Moldova is a very small country with a population of 3.5 million. Wedged between Romania and Ukraine, Moldova has a member state of the EU on one side and a state that is divided on the question about EU membership on the other. This is reflected in Moldovan politics as well.

Some are pro-EU, while others are pro-Russian, and having encountered both opinions, Christina Hansen explains the value of having had courses about engaging with new cultures.

“We learned how to be open to new cultures and other opinions, and in Moldova I was very aware of how my Western values could stand in the way of my being able to understand their background,” she says and gives an example:

“In Denmark and other western European countries, corruption harms democracy, but in Moldova corruption is just part of how the country is run. I have to accept that that’s how it is, and not be judgmental about it if I want to understand the Moldovans,” she says and reflects for a moment.

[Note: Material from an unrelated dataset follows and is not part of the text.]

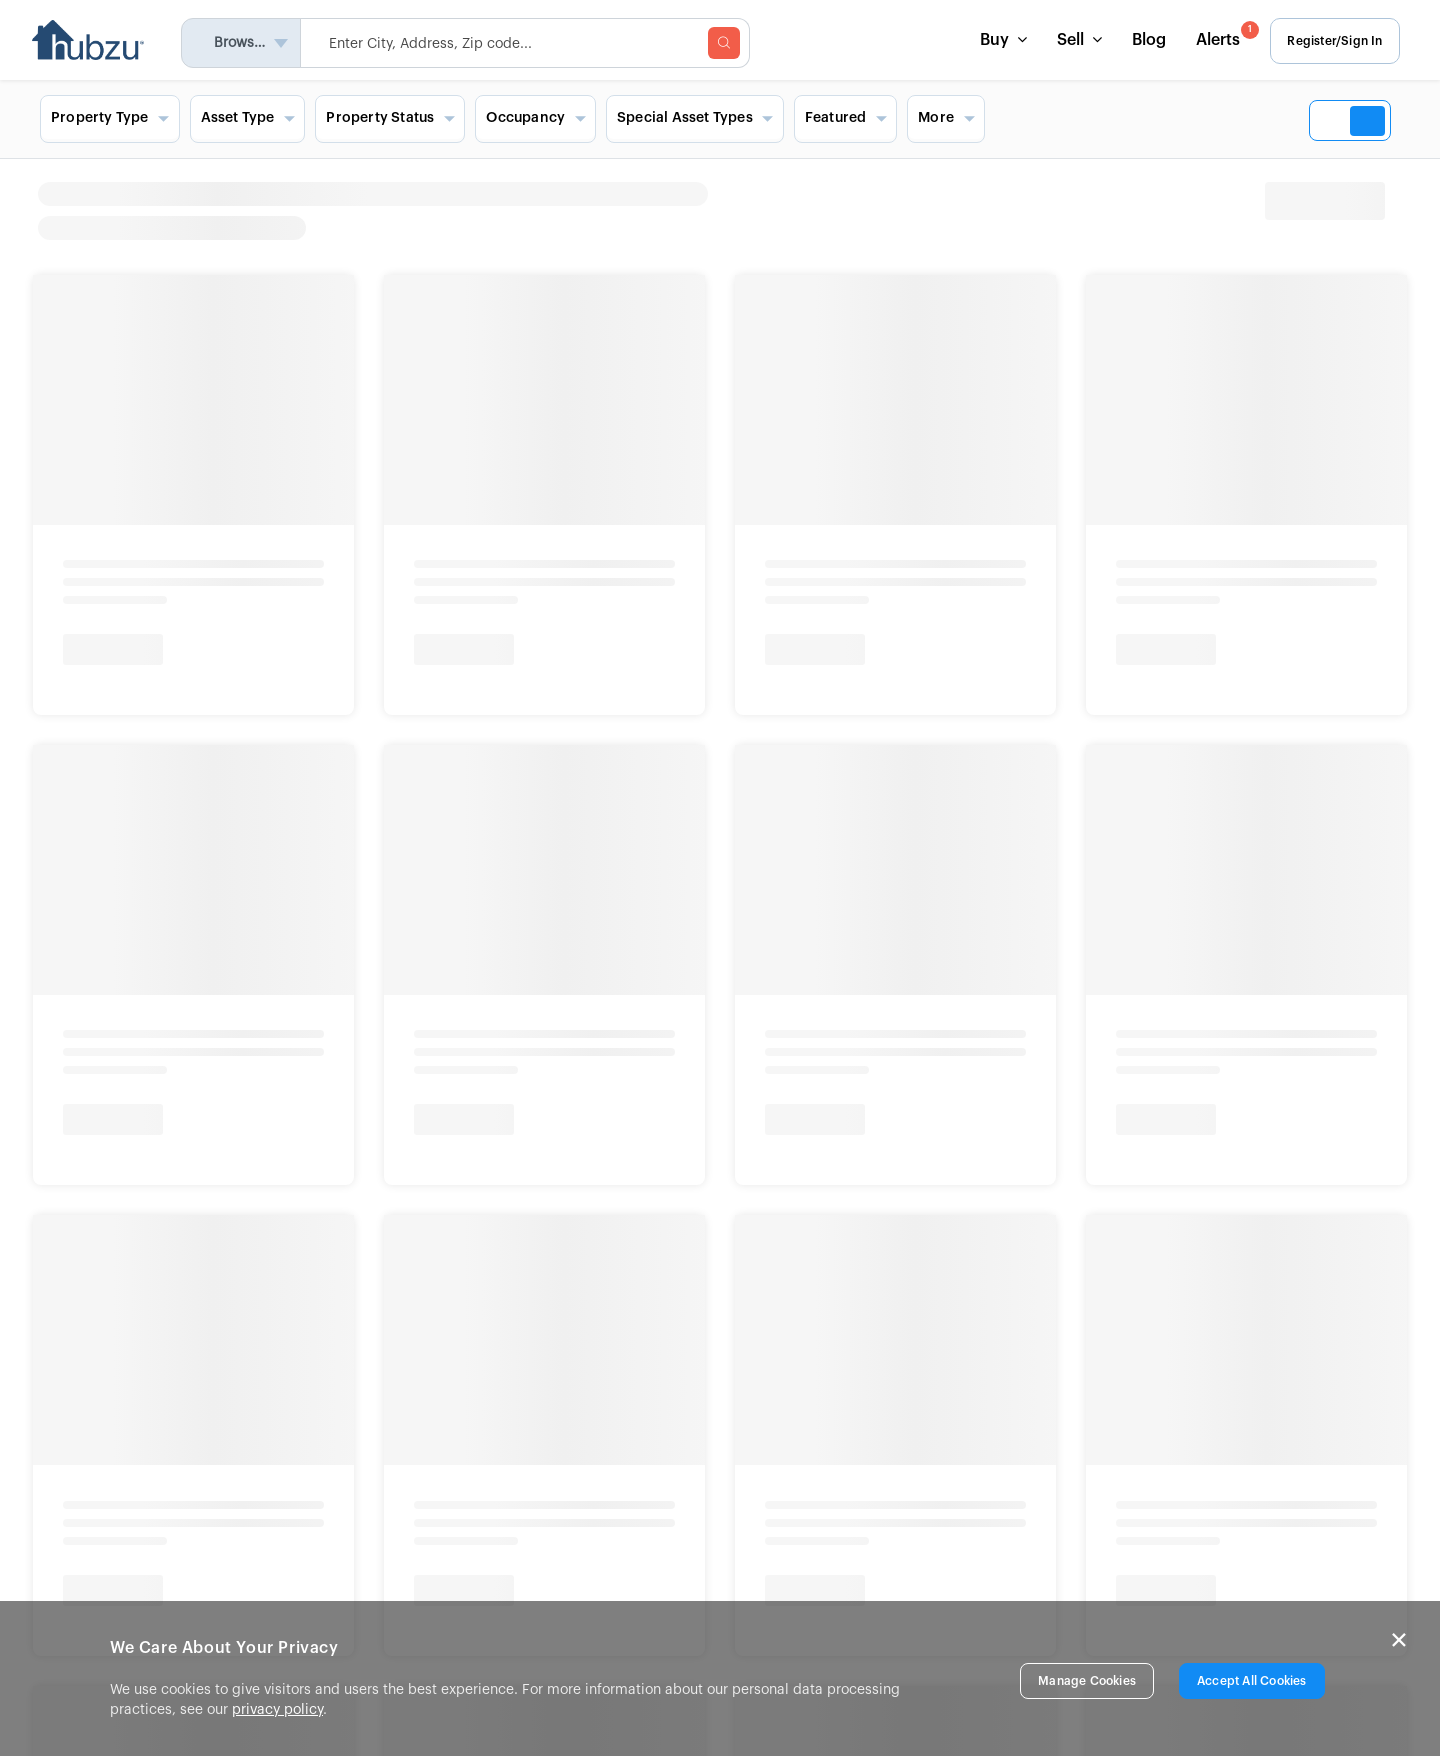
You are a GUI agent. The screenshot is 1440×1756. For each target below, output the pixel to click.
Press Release (504, 1472)
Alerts (1219, 34)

“You could say that I’ve learned from my studies and the trip to Moldova to have a distinction that goes from the outside and in, instead of my distinction starting from within and out.”

Fighting for democracy

Christina Hansen explains that there are other organizations like Silba that talk to adolescents about democracy and why it’s important. But isn’t it up to the citizens of Moldova to decide for themselves whether they want democracy or not?

(Photo: Christina Hansen)

“Of course they can decide for themselves. But you have certain human rights as a result of having a democracy, and I see it as my duty to help others get those rights. Also, I think that Moldova can become an even more attractive nation, as a lot of Moldovans are emigrating to pursue a better life elsewhere,” she says.

It’s not only Moldova that would benefit. Denmark and other European countries would too if Moldova and similar countries strengthen their democracy.

(Photo: Christina Hansen)

“I believe that if the conditions in some of the East European countries are improved, individual countries would be more attractive to their citizens and to others as well. At the moment, a lot of people from the East look towards the West. It’s not so much the other way around, and that’s a shame,” she says.

Christina Hansen is finishing her bachelor’s degree at CBS this summer, but she continues her master’s degree, which she will be doing in Paris. However, her experience in Moldova has already set the direction for her future.

“My experience in Moldova has helped me figure out what I want to do with my career, and I’m definitely going to continue working with democracy and the EU,” she says.